Siamo stati bollati come no mask, no pass, quindi no Vax. Ora veniamo a sapere dai media (uno in particolare, entro domani farò un commento alla notizia, oggi parlo io con questo editoriale), che ci siamo evoluti in no Alert. Siamo stati nuovamente bollati, stavolta come no Alert. Bene, molto bene. Significa che ciò che stiamo facendo per boicottare e far andare bombe all’aria l’It Alert dà fastidio, più in generale il nostro piccolo movimento di dissenso dà fastidio, tanto che cominciano a ridicolizzarti. Conosciamo molto bene il tipo di narrazione e il copione utilizzato durante la farsa pandemica, aspettiamoci di tutto. 

Cosa fare 

Ignorare e andare avanti per la nostra strada, in pochi giorni siamo diventati un pericolo per il sistema, dunque un bersaglio. Continuiamo a mandare le diffide (qui il link), continuiamo a depositare le denunce (qui il link), continuiamo a disinstallare It Alert (qui il link). Ma sappiate che per un giornalista (parlo del sottoscritto), esporsi in questa maniera non è certo cosa semplice poiché pericolosa. Perché certamente proporre diffida e denuncia non costituisce reato, mettere in giro materiale per disinstallare l’Alert potrebbe costarmi una perquisizione domiciliare con rinvio a processo penale, così come rischio un nuovo provvedimento disciplinare da parte dell’Ordine dei giornalisti (ne ho già due). Per cui, siate gentili: soffiate mi dietro, aiutatemi e sostenetemi.

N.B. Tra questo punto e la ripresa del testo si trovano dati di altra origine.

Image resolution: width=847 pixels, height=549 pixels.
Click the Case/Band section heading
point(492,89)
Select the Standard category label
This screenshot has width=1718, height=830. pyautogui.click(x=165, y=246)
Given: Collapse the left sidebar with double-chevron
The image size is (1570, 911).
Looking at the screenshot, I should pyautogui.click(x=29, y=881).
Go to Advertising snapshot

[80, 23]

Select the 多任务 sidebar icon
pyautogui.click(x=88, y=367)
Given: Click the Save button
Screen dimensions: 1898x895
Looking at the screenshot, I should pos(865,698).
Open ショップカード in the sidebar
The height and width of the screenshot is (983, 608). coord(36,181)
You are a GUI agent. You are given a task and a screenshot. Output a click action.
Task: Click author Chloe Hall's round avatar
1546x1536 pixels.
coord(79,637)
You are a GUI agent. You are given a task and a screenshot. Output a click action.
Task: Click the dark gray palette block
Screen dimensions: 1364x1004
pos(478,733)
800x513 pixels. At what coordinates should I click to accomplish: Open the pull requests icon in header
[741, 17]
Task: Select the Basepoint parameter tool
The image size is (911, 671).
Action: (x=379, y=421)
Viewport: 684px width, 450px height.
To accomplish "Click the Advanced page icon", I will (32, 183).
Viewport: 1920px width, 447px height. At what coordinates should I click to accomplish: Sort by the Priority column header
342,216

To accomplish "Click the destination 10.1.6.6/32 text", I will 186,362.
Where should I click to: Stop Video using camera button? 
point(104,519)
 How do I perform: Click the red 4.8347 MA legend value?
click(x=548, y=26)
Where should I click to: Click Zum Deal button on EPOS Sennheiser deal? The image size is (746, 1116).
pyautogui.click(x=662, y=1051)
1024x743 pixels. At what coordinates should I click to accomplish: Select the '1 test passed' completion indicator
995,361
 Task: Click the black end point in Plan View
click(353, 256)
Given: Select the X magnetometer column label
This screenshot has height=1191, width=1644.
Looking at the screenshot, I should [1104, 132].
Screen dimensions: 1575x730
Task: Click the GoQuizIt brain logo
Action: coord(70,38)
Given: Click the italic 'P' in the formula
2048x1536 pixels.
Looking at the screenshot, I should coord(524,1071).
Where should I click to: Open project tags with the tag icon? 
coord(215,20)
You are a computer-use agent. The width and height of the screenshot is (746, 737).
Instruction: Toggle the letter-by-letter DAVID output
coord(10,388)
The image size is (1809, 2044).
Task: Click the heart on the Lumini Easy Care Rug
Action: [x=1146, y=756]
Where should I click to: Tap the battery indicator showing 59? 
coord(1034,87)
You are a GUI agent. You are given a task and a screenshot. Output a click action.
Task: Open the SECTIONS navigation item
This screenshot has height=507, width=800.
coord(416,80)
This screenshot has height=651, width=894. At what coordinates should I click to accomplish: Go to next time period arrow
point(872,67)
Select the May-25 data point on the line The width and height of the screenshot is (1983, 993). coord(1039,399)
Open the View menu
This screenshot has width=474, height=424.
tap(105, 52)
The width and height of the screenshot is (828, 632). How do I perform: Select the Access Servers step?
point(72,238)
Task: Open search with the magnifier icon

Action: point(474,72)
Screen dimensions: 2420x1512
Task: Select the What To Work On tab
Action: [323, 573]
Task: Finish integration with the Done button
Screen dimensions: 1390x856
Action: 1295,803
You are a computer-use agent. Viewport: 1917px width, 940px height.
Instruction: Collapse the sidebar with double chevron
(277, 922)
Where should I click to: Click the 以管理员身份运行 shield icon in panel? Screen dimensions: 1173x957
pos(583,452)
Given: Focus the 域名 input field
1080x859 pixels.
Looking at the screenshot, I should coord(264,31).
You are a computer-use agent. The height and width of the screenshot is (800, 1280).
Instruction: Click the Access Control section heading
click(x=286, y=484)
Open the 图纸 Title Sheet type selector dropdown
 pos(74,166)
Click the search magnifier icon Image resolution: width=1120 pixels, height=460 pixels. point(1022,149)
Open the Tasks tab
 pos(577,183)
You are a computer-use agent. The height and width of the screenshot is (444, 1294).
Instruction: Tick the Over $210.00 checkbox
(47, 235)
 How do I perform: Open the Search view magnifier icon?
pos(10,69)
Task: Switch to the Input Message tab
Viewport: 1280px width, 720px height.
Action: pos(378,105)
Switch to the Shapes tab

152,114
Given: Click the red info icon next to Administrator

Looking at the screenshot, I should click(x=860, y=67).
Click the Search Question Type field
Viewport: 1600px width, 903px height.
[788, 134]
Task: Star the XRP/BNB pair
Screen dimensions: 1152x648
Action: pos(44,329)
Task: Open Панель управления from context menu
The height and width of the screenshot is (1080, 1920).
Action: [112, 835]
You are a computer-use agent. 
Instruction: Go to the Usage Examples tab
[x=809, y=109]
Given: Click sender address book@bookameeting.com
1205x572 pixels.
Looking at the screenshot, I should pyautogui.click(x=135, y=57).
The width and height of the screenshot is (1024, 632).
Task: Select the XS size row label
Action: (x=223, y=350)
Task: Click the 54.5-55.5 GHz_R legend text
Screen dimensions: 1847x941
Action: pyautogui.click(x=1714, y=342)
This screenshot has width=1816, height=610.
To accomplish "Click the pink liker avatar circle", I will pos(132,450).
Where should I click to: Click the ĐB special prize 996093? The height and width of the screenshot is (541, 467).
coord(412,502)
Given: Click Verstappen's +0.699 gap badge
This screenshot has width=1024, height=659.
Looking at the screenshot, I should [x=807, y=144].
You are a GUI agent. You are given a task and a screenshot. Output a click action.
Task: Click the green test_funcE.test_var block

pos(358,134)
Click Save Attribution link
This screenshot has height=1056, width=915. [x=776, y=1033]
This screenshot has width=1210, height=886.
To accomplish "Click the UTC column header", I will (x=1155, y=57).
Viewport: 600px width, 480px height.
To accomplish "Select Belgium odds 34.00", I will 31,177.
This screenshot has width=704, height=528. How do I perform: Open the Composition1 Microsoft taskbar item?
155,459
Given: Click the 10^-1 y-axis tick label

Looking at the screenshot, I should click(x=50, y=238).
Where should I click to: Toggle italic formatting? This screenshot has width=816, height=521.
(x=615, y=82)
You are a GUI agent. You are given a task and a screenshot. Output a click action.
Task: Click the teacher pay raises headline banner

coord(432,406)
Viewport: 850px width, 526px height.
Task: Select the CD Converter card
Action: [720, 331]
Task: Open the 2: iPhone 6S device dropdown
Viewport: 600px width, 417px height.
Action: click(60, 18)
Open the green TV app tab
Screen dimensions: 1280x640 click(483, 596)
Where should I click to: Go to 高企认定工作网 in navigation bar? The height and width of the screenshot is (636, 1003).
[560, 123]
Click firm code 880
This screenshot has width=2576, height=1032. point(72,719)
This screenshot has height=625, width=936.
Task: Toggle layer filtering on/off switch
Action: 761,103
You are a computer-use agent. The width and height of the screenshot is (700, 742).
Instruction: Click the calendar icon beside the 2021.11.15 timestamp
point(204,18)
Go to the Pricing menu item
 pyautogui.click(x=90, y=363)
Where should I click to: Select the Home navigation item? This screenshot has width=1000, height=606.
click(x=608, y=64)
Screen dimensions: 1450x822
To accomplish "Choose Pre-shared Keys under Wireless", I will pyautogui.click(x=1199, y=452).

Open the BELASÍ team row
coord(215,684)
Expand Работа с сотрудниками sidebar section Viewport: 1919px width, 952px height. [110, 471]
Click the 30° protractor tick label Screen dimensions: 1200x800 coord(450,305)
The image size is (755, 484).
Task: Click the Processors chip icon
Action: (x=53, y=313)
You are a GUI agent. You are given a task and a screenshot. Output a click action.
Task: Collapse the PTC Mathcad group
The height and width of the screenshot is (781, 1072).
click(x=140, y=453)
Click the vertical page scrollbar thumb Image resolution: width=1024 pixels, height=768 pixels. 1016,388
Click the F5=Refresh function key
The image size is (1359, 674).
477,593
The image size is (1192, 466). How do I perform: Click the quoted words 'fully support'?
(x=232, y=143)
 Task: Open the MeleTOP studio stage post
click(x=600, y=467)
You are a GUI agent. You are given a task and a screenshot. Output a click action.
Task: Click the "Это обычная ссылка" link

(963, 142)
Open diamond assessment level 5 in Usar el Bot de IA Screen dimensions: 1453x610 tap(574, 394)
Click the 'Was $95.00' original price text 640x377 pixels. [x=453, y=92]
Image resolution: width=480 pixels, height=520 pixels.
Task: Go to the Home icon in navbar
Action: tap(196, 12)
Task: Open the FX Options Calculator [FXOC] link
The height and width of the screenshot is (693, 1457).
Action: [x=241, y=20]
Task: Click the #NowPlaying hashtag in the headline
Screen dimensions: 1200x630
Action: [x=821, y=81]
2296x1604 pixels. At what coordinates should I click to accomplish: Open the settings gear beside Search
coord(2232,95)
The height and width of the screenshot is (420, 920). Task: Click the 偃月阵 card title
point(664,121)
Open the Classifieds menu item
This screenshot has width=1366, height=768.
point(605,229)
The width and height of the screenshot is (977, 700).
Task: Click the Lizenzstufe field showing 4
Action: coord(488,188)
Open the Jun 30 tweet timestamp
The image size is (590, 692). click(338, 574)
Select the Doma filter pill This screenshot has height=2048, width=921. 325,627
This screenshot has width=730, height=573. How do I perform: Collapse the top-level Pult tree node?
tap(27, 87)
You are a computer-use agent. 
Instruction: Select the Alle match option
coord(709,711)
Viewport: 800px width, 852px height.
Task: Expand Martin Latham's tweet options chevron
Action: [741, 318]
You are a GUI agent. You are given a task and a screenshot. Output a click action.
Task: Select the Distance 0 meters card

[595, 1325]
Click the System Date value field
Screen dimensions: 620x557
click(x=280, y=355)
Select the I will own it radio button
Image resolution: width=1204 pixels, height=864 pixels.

Ne ho un estremo bisogno, non abbandonatemi.

Al servizio del sistema 

Tutti coloro i quali che nel campo della cosiddetta controinformazione nulla stanno facendo per promuovere le azioni che sto promuovendo io, fanno parte del sistema e sono a libro paga dei servizi. Così avete un indizio in più per capire chi non sta dalla vostra parte. Semplice.